Give every line from the one containing "Given: Browse compiler" through the end of the entries below, both ends inclusive, as a JSON list of strings with one string per line. Skip blank lines and leave the pictures out.
────────────────────────────────────────
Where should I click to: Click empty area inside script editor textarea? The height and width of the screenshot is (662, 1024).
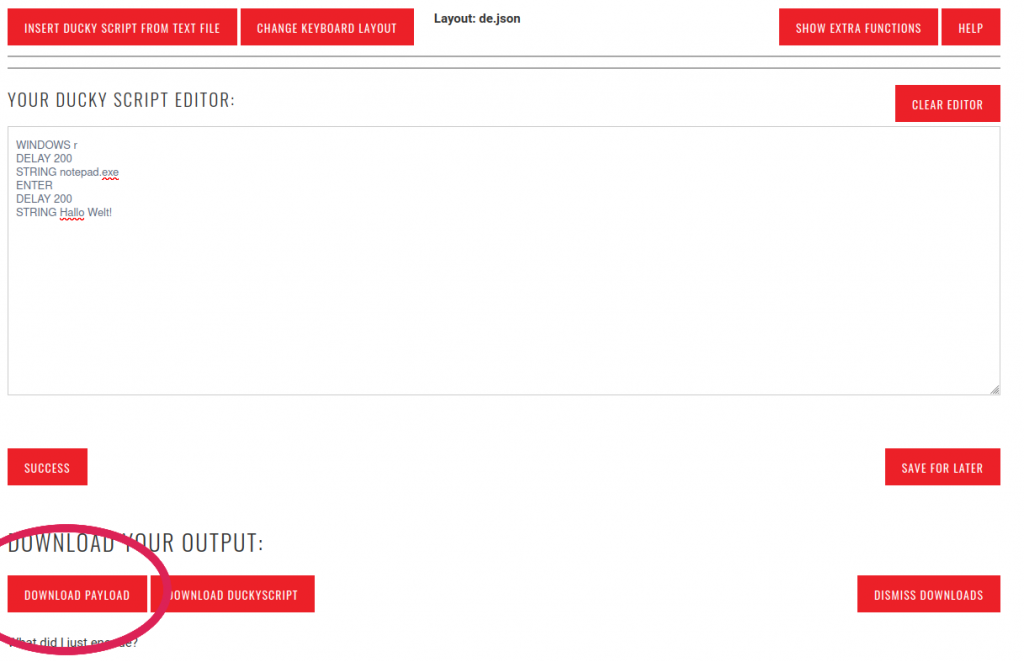point(500,300)
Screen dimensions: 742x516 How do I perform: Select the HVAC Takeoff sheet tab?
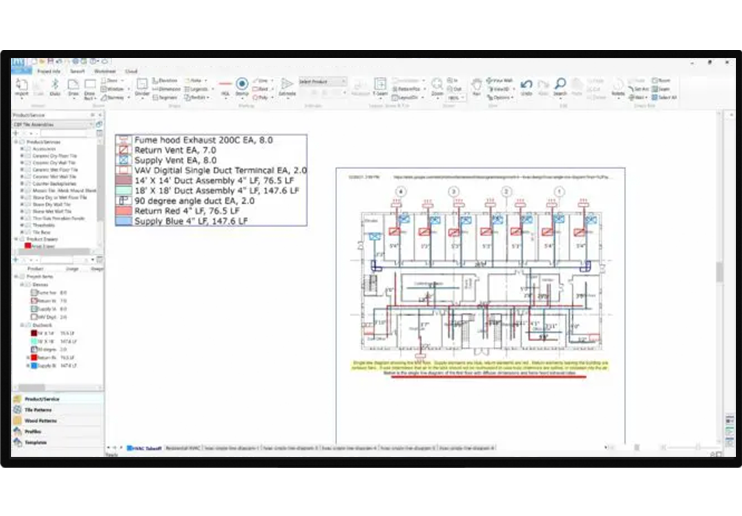(145, 448)
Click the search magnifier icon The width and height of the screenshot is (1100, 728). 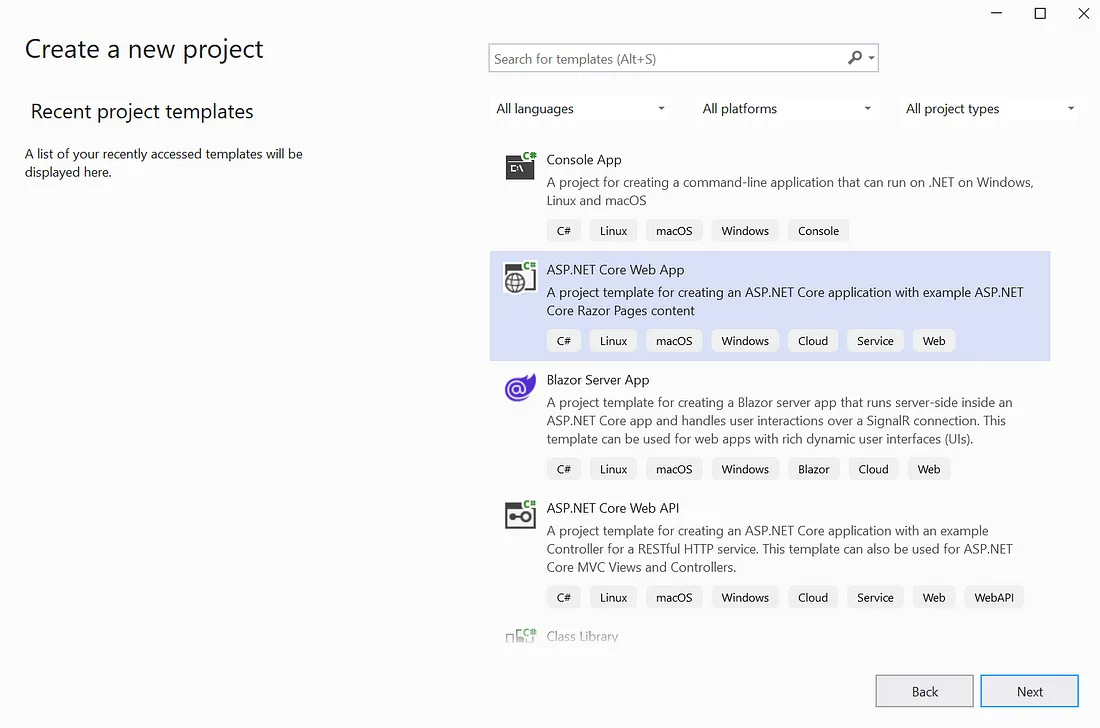855,58
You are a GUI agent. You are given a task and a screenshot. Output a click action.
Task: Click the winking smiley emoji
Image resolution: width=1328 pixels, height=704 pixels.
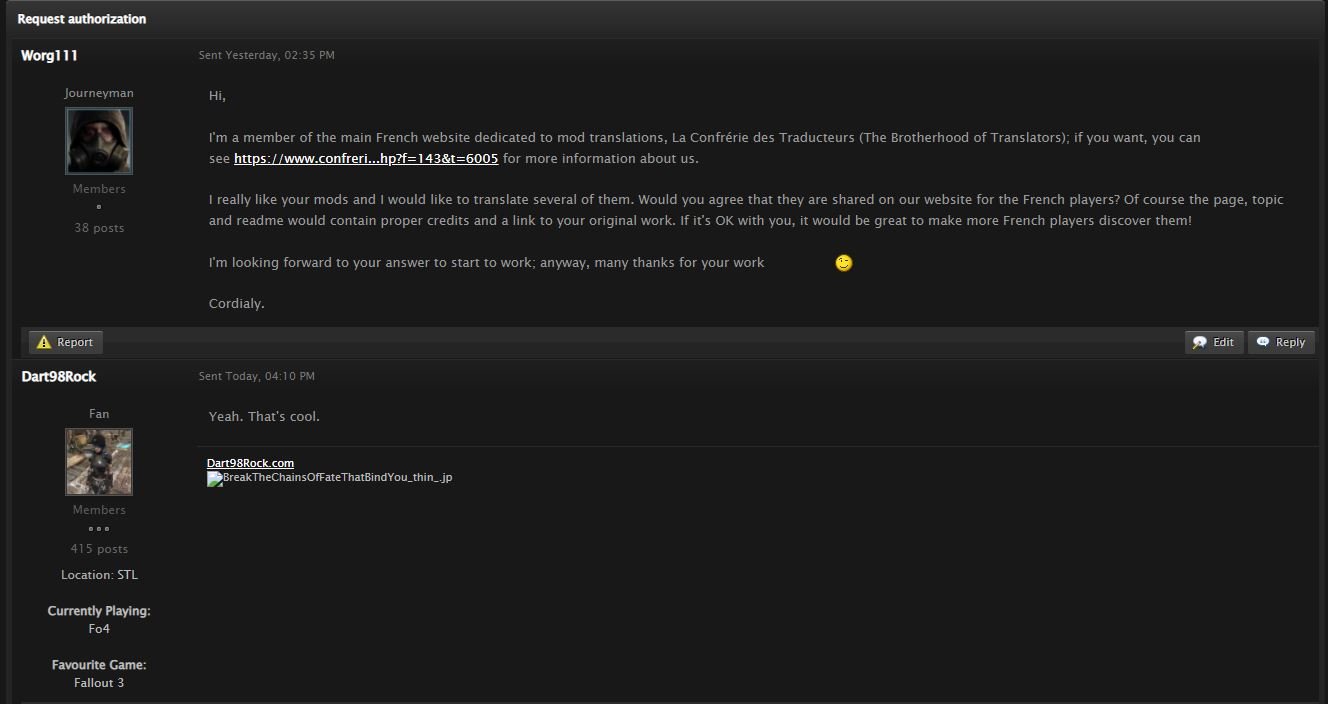pos(844,263)
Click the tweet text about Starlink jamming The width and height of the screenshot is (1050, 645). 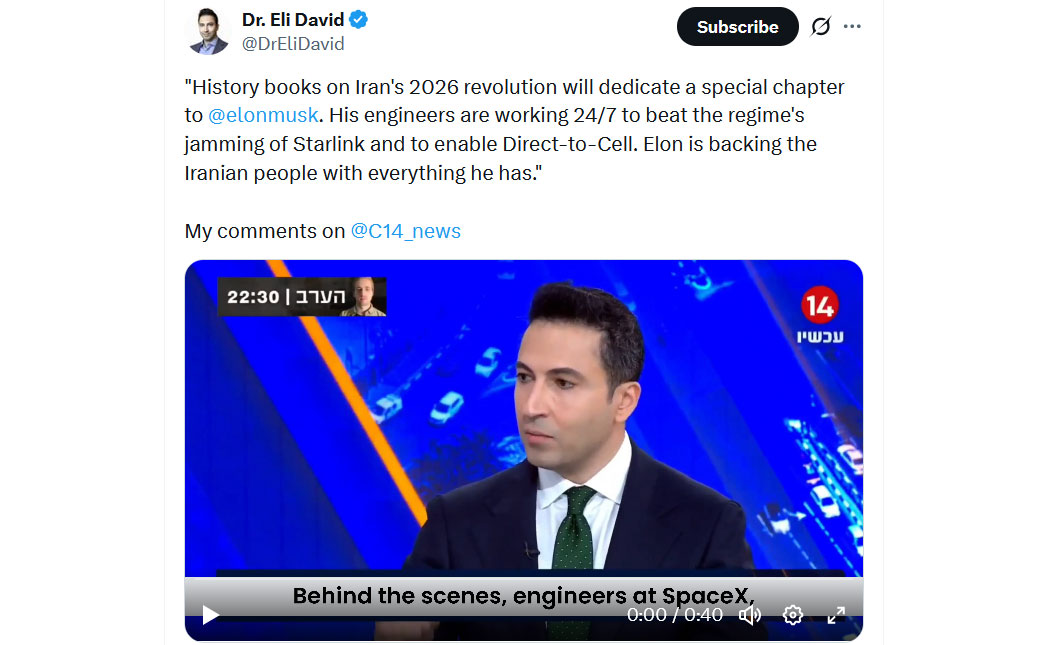[x=514, y=130]
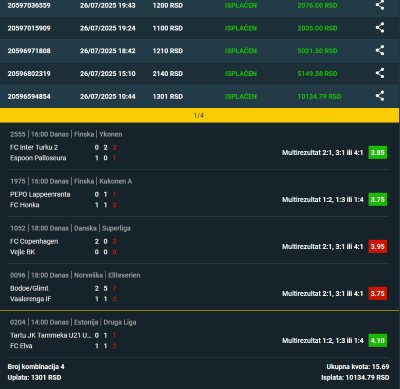
Task: Click red 3.75 odds for Bodoe/Glimt
Action: [x=378, y=294]
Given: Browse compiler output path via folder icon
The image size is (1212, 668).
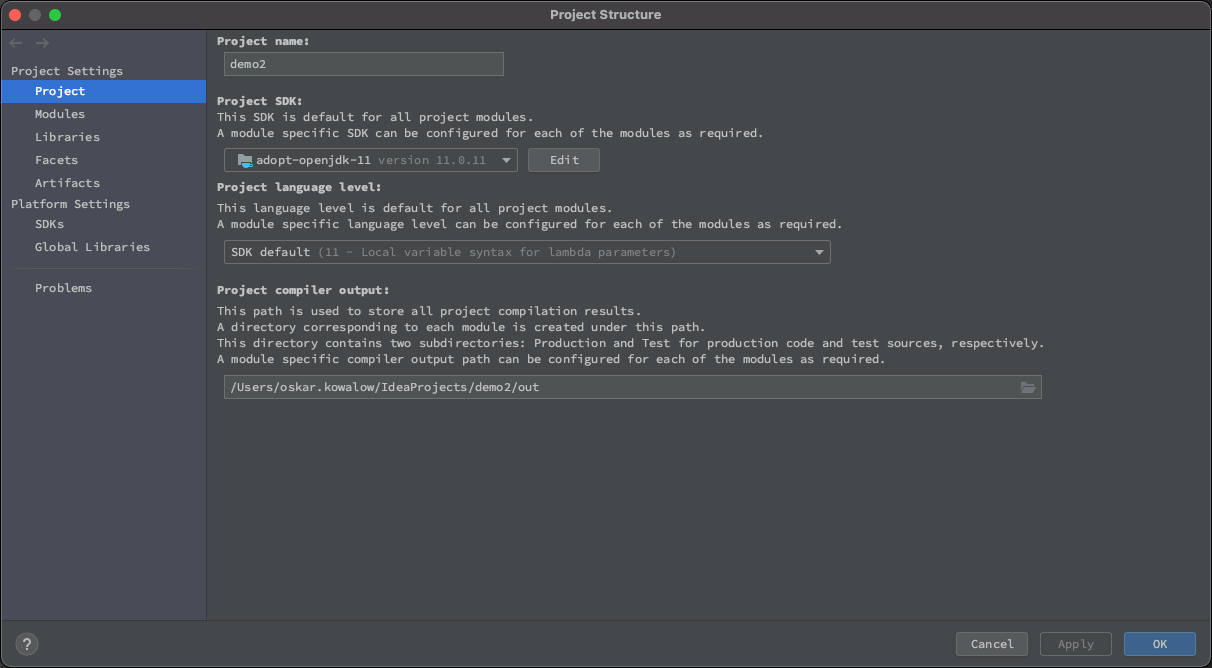Looking at the screenshot, I should point(1028,387).
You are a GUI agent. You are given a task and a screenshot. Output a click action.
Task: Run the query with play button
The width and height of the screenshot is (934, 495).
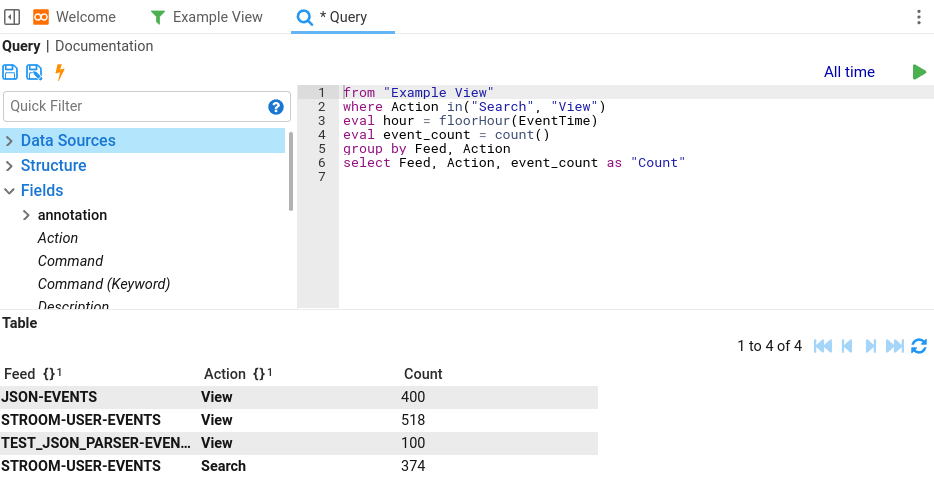click(919, 72)

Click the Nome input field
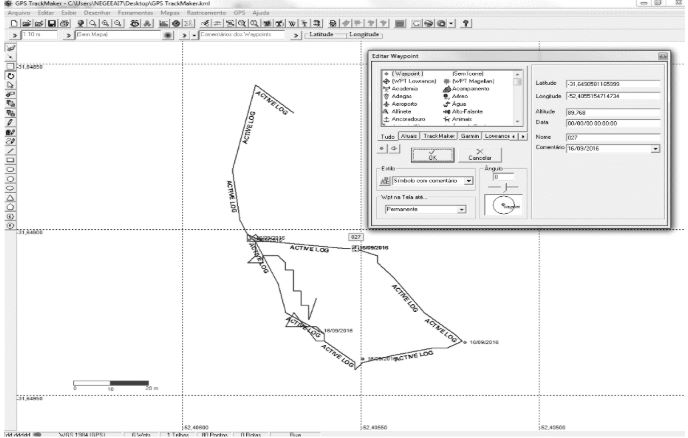(612, 137)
────────────────────────────────────────
*FULL OUTPUT*.
[
  "Given: Browse compiler output path via folder icon",
  "The image size is (1212, 668).",
  "Looking at the screenshot, I should point(1028,387).",
  "You are a GUI agent. You are given a task and a screenshot. Output a click action.",
  "Task: Run the query with play button",
  "The width and height of the screenshot is (934, 495).",
  "click(919, 72)",
  "Click the Nome input field",
  "(612, 137)"
]